Published 18 Jul 2019 in eess.SY and cs.SY

Abstract: High-wattage demand-side appliances such as Plug-in Electric Vehicles (PEVs) are proliferating. As a result, information on the charging patterns of PEVs is becoming accessible via smartphone applications, which aggregate real-time availability and historical usage of public PEV charging stations. Moreover, information on the power grid infrastructure and operations has become increasingly available in technical documents and real-time dashboards of the utilities, affiliates, and the power grid operators. The research question that this study explores is: Can one combine high-wattage demand-side appliances with public information to launch cyberattacks on the power grid? To answer this question and report a proof of concept demonstration, the study scrapes data from public sources for Manhattan, NY using the electric vehicle charging station smartphone application and the power grid data circulated by the US Energy Information Administration, New York Independent System Operator, and the local utility in New York City. It then designs a novel data-driven cyberattack strategy using state-feedback based partial eigenvalue relocation, which targets frequency stability of the power grid. The study establishes that while such an attack is not possible at the current penetration level of PEVs, it will be practical once the number of PEVs increases.

Citations (110)

Summary

  • The paper demonstrates that power grids can be destabilized through demand-side cyberattacks using public PEV and EV charging data.
  • A proof-of-concept using Manhattan’s data reveals how partial eigenvalue relocation can induce frequency instability.
  • The study underscores the urgent need for unified cybersecurity protocols to protect grid infrastructure as PEV adoption increases.
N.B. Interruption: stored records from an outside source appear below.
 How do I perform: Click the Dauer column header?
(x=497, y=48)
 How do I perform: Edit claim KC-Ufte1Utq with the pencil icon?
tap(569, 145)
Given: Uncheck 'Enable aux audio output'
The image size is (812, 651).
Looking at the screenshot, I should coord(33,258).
Viability of Cyberattacks on Power Grids via Plug-in Electric Vehicles

The paper "Public Plug-in Electric Vehicles + Grid Data: Is a New Cyberattack Vector Viable?" explores the potential for cyberattacks on the power grid utilizing Plug-in Electric Vehicles (PEVs) as vectors. The authors, Acharya, Dvorkin, and Karri, present a detailed analysis of how PEVs, along with Electric Vehicle Charging Stations (EVCSs) and publicly accessible grid data, could be leveraged to disrupt grid stability.

Overview

The paper discusses the proliferation of PEVs and emphasizes the unique vulnerabilities they introduce compared to traditional utility-side cyberattacks. These vulnerabilities arise due to several factors: the high number of access points, inadequate continuous monitoring by the grid operators, and the difficulty in distinguishing malicious demand fluctuations from regular demand. Although the current penetration of PEVs may not pose a significant threat, the risk increases as the number of PEVs grows.
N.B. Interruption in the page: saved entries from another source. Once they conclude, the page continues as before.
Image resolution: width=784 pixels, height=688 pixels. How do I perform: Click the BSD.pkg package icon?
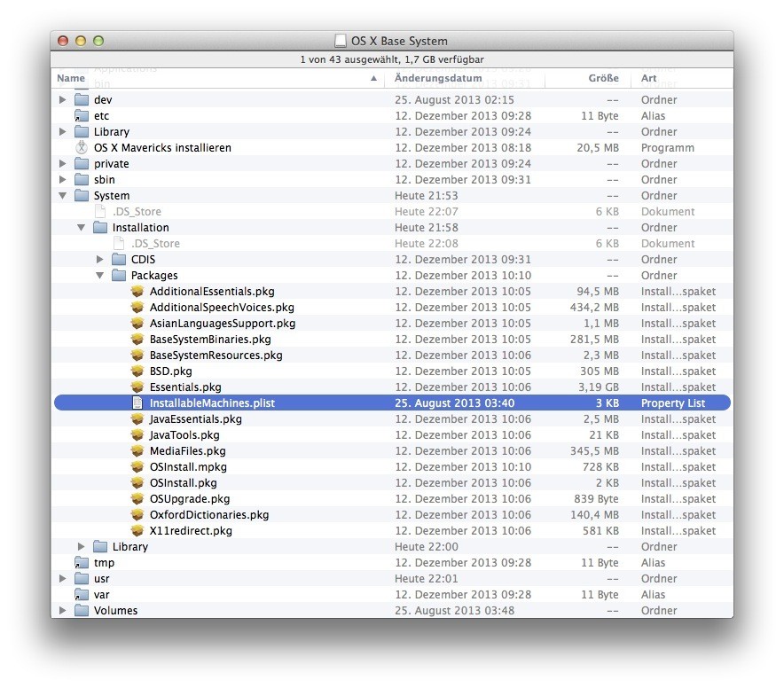tap(137, 371)
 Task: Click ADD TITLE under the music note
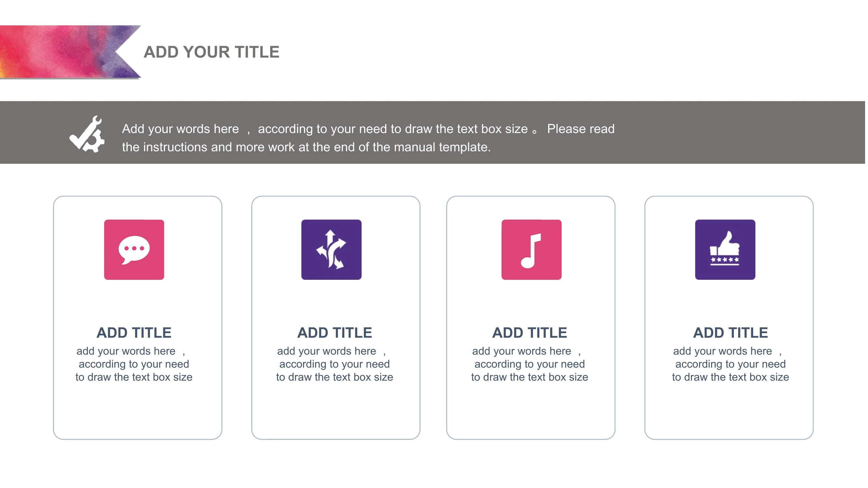(530, 333)
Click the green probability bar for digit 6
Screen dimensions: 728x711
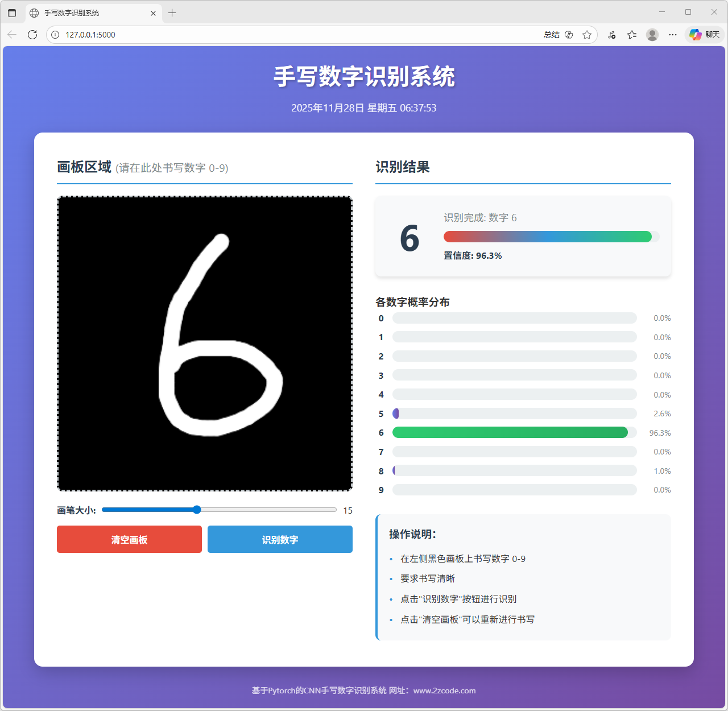click(x=510, y=433)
Key contributions of the paper include:

  1. Evaluation of Power Grid Vulnerability: The paper is the first of its kind to assess the power grid's vulnerability to a demand-side cyberattack strategy developed using publicly available data. The approach is informed by analogous assessments used in nuclear nonproliferation, capturing realistic attack scenarios without assuming omniscient attackers.
  2. Proof of Concept Demonstration: Using public data from Manhattan, NY, the authors design a novel attack strategy targeting grid frequency stability. This strategy exploits the available data to remotely alter PEV and EVCS loads, potentially causing frequency instability through a novel model based on partial eigenvalue relocation.
  3. Summarization of Cyber Vulnerabilities: Extensive simulations with real-world data highlight vulnerabilities in grid infrastructure that can be exploited by demand-side cyberattacks, leveraging grid-end attack vectors. The research aims to drive awareness regarding the simplicity of devising and executing such attacks, thereby advocating for a unified cybersecurity protocol for high-wattage appliances.
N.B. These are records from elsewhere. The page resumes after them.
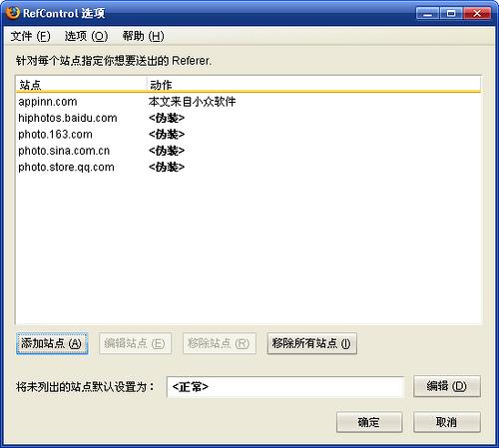Open the 文件 (F) menu
Screen dimensions: 499x448
click(30, 36)
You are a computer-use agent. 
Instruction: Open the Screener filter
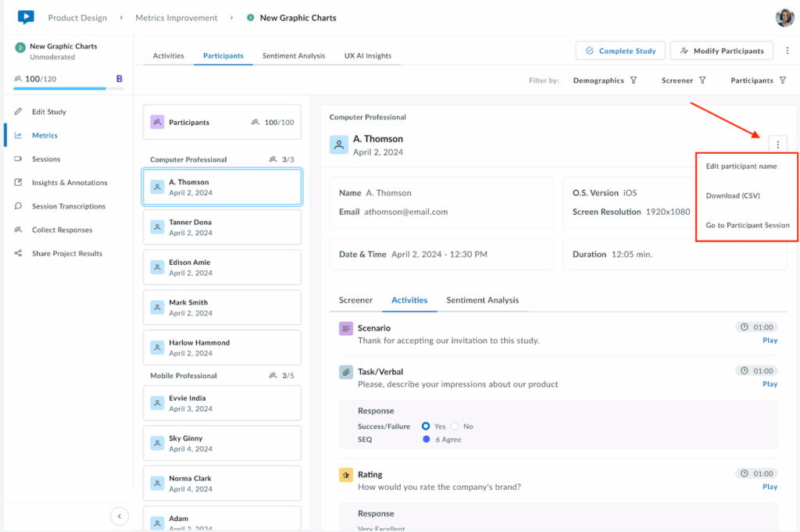(684, 80)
Numerical Results and Implications

The paper's simulations demonstrate that an attacker could achieve power grid destabilization if sufficient numbers of PEVs and EVCSs are compromised. This would involve strategically manipulating the grid's eigenvalues to launch a destabilizing attack. The authors present a detailed methodology for calculating the requisite amount of compromised load and estimate the impact of potential attack vectors.

The implications of this research are significant. As PEVs and associated infrastructures proliferate, they could increasingly become viable vectors for cyberattacks if security measures are not preemptively fortified. The findings highlight the need for rigorous cybersecurity protocols and standards across public EVCS networks and grid operators. Moreover, the paper suggests enhanced monitoring solutions that can discern malicious activities from ordinary power fluctuations.

Future Directions

The demonstrated potential for cyberattacks via PEV infrastructure underscores an urgent call to develop resilient security frameworks. Future work should focus on improving the observability of demand-side operations without infringing on privacy. Additionally, extending the model to incorporate other high-wattage IoT devices could broaden the scope of potential vulnerabilities, necessitating a comprehensive approach to grid cybersecurity.

The paper opens a critical dialogue on grid cybersecurity in the context of emerging smart grid technologies, emphasizing the intersection of increased connectivity and potential risk. The strategic foresight provided in this paper could shape regulatory policies and technical standards designed to safeguard grid stability amid increasing PEV adoption.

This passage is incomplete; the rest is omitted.